Zakharra wrote:I've never heard of putting sand on a rail. that seems like it would be counter productive and act as a lubricant rather than traction.
So far all I am hearing is that a stirling engine can give some smaller advantages in a stationary position, but I'm not hearing that they would be very efficient at the tech level Safehold is at currently. Right now Safehold has working steam engines, the stirling engine isn't viable yet (seal problems and possibly metallurgy problems in making it). Just because we can make a stirling engine effective now, doesn't mean they could then. The stirling seems to lack the needed oomph a steam and IC engine brings. I know people want working alternatives, but really we know what works and a stirling doesn't seem like it would be a fast engine. Slow as molasses comes to mind.
Yes the stirling can be more efficient on fuel, but at the tech level we are dealing with, fuel isn't a consideration because most things are so inefficient a few more % of fuel inefficiency isn't that much, if at all, of a cost consideration.
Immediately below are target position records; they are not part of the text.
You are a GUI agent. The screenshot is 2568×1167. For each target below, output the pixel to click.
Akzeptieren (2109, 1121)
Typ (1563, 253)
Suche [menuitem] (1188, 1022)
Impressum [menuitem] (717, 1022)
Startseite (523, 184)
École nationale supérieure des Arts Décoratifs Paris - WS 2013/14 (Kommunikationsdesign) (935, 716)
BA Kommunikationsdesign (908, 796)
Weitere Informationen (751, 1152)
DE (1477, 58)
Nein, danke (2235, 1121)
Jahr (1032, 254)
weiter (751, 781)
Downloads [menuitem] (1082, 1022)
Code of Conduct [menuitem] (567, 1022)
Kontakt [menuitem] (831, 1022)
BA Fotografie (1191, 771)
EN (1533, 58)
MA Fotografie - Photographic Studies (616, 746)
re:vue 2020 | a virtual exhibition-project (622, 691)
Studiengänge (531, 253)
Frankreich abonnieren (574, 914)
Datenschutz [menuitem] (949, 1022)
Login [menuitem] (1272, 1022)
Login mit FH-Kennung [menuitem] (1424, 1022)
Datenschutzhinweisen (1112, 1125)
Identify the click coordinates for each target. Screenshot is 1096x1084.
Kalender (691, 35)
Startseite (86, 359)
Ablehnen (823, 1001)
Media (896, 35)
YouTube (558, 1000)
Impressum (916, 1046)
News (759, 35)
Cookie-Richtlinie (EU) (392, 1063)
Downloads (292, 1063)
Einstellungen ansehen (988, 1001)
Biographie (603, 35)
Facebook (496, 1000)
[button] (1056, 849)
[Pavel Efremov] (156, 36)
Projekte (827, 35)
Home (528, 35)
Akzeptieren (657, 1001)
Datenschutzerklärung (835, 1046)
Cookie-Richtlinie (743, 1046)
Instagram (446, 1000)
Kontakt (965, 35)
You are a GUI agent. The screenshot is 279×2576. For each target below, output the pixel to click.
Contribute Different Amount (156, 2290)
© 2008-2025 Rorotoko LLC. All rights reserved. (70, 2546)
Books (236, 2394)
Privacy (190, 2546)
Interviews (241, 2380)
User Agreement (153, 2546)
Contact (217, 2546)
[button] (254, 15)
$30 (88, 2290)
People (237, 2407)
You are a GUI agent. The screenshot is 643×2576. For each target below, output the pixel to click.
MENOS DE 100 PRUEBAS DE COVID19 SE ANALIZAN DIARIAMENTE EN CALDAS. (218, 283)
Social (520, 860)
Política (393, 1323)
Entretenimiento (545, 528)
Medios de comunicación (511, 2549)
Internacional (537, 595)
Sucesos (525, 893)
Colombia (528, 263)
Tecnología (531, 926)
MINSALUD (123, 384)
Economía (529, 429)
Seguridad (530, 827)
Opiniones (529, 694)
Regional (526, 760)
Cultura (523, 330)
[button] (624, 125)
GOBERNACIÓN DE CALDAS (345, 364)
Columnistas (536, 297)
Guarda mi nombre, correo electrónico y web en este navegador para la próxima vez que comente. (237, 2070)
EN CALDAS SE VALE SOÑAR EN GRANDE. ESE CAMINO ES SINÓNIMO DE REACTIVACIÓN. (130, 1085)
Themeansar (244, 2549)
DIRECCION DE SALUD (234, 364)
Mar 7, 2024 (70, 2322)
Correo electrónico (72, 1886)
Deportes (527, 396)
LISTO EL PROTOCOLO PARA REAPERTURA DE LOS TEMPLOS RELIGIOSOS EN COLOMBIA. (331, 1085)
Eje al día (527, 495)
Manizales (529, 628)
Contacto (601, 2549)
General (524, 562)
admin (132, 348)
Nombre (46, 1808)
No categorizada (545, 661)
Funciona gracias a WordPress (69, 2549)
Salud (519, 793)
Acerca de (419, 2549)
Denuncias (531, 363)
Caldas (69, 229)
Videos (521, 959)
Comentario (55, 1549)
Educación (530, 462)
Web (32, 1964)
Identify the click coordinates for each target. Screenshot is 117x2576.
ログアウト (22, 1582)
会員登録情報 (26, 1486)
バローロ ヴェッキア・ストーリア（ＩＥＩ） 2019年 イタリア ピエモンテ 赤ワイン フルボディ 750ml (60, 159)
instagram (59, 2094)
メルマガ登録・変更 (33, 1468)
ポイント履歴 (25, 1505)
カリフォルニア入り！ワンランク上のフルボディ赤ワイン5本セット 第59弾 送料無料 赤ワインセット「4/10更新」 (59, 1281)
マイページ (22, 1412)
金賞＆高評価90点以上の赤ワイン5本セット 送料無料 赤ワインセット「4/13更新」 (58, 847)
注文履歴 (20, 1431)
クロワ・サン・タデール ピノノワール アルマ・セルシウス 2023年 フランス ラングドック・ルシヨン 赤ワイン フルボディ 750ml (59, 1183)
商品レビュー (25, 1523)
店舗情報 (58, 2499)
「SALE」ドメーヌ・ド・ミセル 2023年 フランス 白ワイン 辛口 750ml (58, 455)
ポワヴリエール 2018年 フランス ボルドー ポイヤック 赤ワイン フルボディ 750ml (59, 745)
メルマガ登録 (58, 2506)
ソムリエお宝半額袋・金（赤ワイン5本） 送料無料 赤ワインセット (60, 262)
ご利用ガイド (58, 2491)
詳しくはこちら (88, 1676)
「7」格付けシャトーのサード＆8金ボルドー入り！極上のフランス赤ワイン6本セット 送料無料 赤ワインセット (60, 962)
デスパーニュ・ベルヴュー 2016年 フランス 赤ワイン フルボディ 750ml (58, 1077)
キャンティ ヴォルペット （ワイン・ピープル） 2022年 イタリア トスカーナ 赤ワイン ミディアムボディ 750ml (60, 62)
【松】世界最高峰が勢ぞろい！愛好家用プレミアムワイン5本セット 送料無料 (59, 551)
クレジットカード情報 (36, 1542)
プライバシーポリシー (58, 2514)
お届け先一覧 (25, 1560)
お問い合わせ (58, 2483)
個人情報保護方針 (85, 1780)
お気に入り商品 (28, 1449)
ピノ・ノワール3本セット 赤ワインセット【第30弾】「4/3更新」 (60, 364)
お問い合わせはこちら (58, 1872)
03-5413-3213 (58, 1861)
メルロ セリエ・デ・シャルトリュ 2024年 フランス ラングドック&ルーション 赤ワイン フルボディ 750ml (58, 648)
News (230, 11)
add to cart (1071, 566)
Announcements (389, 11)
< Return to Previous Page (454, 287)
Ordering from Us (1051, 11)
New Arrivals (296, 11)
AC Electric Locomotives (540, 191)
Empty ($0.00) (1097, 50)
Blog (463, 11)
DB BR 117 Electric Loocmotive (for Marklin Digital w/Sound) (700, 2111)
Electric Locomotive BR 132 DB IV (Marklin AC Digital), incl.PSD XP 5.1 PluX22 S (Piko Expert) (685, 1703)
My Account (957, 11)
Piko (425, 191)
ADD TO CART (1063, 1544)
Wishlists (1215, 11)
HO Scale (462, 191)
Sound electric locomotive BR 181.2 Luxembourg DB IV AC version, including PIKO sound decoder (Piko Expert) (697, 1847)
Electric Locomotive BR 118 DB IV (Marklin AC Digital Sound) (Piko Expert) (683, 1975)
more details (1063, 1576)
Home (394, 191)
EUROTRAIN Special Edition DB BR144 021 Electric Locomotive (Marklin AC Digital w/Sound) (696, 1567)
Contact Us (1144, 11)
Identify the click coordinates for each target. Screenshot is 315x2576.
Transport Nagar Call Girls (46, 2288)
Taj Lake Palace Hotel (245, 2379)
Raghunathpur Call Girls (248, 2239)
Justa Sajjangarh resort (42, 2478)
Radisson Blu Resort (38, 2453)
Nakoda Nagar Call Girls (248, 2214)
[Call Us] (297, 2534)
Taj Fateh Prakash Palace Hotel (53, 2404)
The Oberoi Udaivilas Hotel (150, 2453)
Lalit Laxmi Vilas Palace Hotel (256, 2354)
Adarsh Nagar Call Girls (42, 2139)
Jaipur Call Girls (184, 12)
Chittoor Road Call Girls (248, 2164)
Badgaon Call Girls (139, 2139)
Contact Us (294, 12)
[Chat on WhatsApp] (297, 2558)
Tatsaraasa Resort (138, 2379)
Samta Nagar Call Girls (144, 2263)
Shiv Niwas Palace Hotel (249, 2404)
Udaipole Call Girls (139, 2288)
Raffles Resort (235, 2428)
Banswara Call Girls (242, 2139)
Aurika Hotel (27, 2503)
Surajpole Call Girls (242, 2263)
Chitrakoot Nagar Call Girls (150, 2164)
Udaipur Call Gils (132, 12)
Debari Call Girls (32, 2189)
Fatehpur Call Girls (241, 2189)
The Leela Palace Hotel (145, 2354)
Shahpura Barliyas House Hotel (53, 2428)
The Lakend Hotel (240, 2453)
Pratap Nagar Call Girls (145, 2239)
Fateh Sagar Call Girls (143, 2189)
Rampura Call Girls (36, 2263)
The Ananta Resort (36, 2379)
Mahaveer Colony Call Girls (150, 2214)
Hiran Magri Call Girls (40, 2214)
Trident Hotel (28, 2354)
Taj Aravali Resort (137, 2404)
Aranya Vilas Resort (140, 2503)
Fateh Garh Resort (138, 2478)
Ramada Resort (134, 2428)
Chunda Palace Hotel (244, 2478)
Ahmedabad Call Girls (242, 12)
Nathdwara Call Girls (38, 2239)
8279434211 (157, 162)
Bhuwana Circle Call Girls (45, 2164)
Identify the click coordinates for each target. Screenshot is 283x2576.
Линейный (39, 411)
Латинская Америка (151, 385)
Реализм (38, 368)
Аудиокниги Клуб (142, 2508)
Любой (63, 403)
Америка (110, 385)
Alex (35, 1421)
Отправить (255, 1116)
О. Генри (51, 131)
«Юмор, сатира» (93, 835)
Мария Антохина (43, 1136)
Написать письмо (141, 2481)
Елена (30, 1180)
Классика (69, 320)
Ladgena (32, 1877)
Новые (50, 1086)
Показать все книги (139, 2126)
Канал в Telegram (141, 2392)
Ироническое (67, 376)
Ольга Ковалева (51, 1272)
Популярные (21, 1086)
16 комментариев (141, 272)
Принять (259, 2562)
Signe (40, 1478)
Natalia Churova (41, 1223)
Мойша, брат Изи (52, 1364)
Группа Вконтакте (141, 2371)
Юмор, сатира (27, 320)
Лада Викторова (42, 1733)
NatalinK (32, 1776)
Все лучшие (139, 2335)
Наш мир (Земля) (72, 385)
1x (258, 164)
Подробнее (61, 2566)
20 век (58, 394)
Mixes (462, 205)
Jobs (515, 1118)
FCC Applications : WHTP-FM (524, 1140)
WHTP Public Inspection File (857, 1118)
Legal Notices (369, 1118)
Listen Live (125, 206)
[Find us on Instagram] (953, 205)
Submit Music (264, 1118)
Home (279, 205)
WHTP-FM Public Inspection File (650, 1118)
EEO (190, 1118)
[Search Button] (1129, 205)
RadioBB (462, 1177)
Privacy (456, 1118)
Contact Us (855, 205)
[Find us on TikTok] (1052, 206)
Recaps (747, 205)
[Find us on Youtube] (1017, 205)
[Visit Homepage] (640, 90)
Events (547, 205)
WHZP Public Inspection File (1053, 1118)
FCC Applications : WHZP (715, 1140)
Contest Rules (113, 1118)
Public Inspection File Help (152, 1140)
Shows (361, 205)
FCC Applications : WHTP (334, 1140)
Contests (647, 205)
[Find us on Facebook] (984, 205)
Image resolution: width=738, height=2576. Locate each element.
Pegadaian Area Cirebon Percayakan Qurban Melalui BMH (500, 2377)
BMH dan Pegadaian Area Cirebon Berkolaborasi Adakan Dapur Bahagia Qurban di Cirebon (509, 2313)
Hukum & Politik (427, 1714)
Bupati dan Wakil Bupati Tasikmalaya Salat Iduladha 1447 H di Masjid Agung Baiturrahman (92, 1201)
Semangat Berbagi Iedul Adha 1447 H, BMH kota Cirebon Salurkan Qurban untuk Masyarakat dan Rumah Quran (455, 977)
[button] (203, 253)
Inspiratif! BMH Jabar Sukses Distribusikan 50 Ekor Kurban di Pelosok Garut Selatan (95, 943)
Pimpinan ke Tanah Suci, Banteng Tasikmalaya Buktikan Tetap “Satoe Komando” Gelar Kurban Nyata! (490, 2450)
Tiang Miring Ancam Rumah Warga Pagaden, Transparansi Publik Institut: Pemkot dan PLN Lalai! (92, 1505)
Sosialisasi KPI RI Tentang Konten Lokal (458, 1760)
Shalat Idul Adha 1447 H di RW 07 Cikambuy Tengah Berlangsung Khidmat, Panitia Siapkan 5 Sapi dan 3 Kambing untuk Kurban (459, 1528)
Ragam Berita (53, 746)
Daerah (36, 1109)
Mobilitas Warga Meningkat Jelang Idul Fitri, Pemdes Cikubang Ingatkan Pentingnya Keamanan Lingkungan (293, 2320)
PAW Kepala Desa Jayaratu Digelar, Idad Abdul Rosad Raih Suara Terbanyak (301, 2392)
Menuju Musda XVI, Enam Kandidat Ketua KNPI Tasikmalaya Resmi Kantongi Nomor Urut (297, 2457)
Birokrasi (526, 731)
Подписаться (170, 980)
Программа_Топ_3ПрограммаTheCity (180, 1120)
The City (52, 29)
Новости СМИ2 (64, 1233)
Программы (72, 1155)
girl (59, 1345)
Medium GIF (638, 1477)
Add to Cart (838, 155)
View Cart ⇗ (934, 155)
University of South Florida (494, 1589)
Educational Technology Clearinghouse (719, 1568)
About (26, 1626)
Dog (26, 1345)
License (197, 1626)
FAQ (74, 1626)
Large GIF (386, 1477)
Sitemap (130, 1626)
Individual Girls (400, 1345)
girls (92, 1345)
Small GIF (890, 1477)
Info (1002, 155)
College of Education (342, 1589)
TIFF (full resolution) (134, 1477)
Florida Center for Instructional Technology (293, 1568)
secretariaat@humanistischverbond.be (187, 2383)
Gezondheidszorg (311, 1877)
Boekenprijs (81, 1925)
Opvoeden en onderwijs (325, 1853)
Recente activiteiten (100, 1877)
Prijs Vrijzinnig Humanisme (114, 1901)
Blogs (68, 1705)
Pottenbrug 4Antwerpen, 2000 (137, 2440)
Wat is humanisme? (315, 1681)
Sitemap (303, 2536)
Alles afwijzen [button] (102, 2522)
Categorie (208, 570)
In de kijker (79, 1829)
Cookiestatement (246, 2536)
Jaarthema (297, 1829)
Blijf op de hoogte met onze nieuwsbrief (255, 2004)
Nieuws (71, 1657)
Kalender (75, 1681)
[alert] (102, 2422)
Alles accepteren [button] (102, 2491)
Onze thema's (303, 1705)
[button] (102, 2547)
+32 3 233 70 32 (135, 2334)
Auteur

Plus Safehold is trying to get to the higher tech levels as fast as possible and Steam is a lot faster in getting there than the stirling would be. The stirling seems more like a step sideways than forward.
One thing to consider why the submarine has some stirlings is noise. IC engines are noisy and a stirling sounds like it would be very quiet. And engine noise is a serious consideration on a submarine.
In the factory application, you care more about costs to run than size, and there the Stirling, inherently more thermodynamically efficient and inherently mechanically simpler, wins. It uses less fuel and less mechanic time and breaks less often.
I am not convinced that's true otherwise the factory owners in the middle to late 1800s to the early 1900s would have used the stirling. They were notorious penny pinchers. Many of them were extremely cheap in what they paid for factories, equipment and employees, and if a stirling would have come with operational costs significantly lower as you are implying, they would have been all over that in a heartbeat.
I suspect that in the late nineteenth early twentieh centuries, that the Stirling engines were not as efficient as they are now, as the themodynamics of them was not understood, and the seal technology was not present to run them at 5-12 bar. Also fuel costs were extremely low in that time frame, so the differences in running cost were not as apparent, and steam was a known technology, and the Stirling engine was not. Lethargy undoubtedly played its role as well.